Cheap, perfectly functional for a child, hard to break.
I’ll be honest, I don’t entirely understand what a Chromebook is, never have needed to know. Like a barebones OS that’s mostly for internet and basic functionality? But it appears there are Ideapad Chromebooks.
Agree with others that addons for time used and content are a good idea. Maybe just whitelist the sites they like and you’re okay with. They can use the school website, email, Neopets (or whatever kids do these days). I don’t know what pre-social media kids do, but if the schoolkids have a Discord server or something (I don’t put it past them), allow that, perhaps monitored occasionally for bullying, etc.
I got one of the kids a Chromebook. I hate it. Maybe I just set it up wrong, but I hate the way it’s tied into a Google account. Made everything much more complicated. I should have just gotten a cheap Windows laptop.
One major disadvantage of a Chromebook is that they have fewer games, but on the other hand they have fewer games so that’s good.
Our kids liked their chromebooks until they outgrew them. What I liked best about them was that they were forced to learn how to type well enough.
They have a gaming laptop now. They’re only allowed using it for certain games, and we keep it up otherwise (partially because it was costly, and partially because we have less ability+desire to monitor on that device versus their others).
I am weary of buying my child more shit.
Screens are thankfully that gift that keeps on giving.
My wife bought our kid a Chromebook when we were homeschooling. We used it mostly for Khan Academy, which I recommend for simple high-quality video lessons and problem sets.
Nowadays, she can use it for homework-- typing, scratch, “ixl”, though mostly her teachers do not assign computer stuff. She also wants me to buy her a Prodigy Math subscription, and I’ve sort of complained because it feels gross, but it’s probably better than her constant hours of bland Switch games.

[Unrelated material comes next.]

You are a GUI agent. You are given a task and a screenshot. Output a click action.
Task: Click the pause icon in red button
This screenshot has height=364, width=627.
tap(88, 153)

That said we don’t really need an extra laptop. We have old ones sitting around. And new ones that are rarely used. She uses my wife’s laptop for the occasional Steam game. I’m a fan of her learning how to use a mouse and keyboard. Even if all she types for now is wasdwasdwasdwasd.

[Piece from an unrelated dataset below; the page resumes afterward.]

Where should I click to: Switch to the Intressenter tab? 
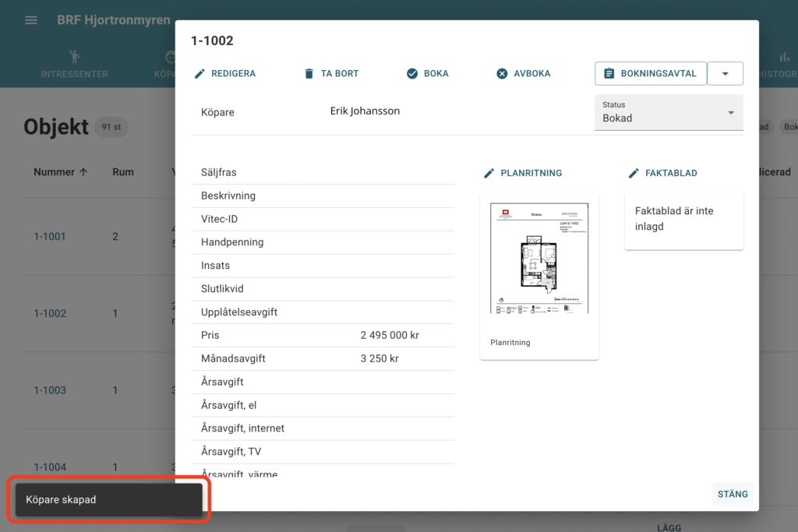tap(74, 65)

Nah, they’re just smallish. Like 100gb.
Remember when this was massive? Pepperidge Farm remembers.
I remember in middle school working on a term paper and people had floppy disks to save their work on. But I was fancy, my dad gave me this extra large floppy disk to use that was equivalent to like 5 floppy disks or something, I think it could save like 5 MB.

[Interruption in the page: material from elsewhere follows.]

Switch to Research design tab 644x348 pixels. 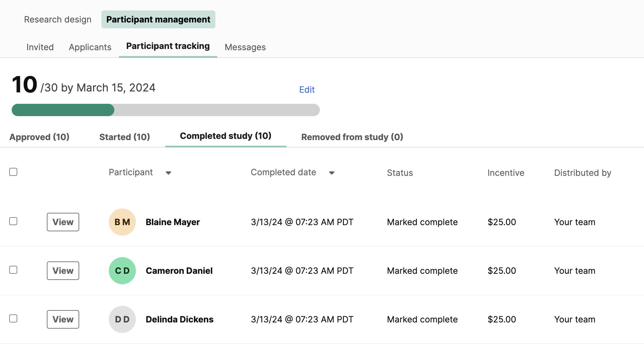click(x=58, y=19)
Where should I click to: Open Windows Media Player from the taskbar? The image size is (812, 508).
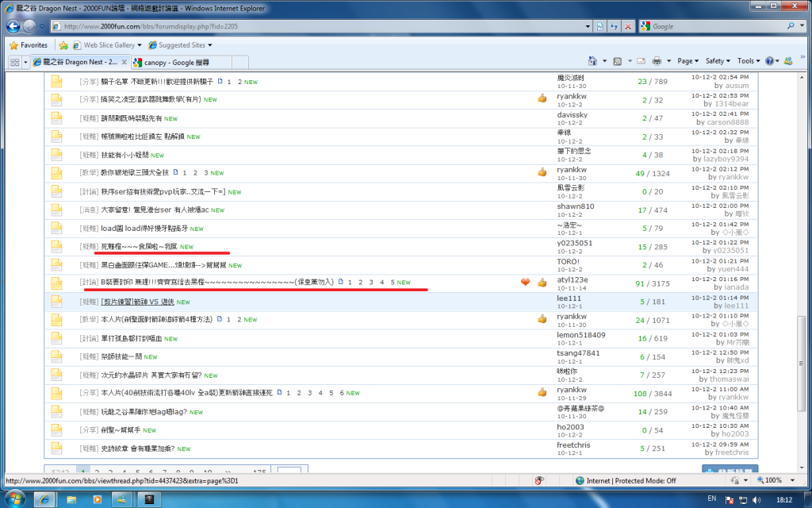click(98, 499)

Hmm do you mind describing further? Is it markedly different from a cheap Windows laptop?
I remember when games used to come on like 10 floppy disks (5.25")
This was back in the 90s.
You got to a point in the game and you then had to “insert disc 2/3/4” to continue playing.
Its crazy how much storage technology has advanced in 30 years. A 100mgb HD was massive back then. We got our first computer for school from future shop (dont know if it still exists) in Ottawa. My brother and I spent weeks playing games after we got it.
Yes! I had Math Blaster floppy discs. I was only allowed to play educational games, so I spent a fair bit of time at a friend’s house.
It is a little different. You need a google account when you set it up. Then pretty much everything is done through the Chrome browser. It’s been a few years, but my memory is that it didn’t really have any applications outside of Chrome. So it’s basically a big internet browser. Maybe there were a few applications on there that I’m not remembering though.
I think I had to make a google account for my kid, set up a “family” in my google account, and add the kid to that. Also, and this is the part I may be doing wrong, google wanted a strong password for her account, which makes sense, but that’s also the password she has to use on the laptop. So she needs help entering and remembering a complicated password with uppers, lowers, symbols, etc. Should have just gotten an ipad.
Hmmm now I’m thinking I should just get a cheap Windows laptop. While I imagine most of what she’d do would be with a browser I wonder if she wouldn’t get the full PC experience.
I think?? Chromebooks are capable of doing anything an android phone can do (besides call). Which means tons of apps and games and tv and other garbage.
It is similar to a cheap ipad or a kindle fire or a cheap windows laptop. They are all essentially the same hardware, its just a matter of which megacorporation you get your os from.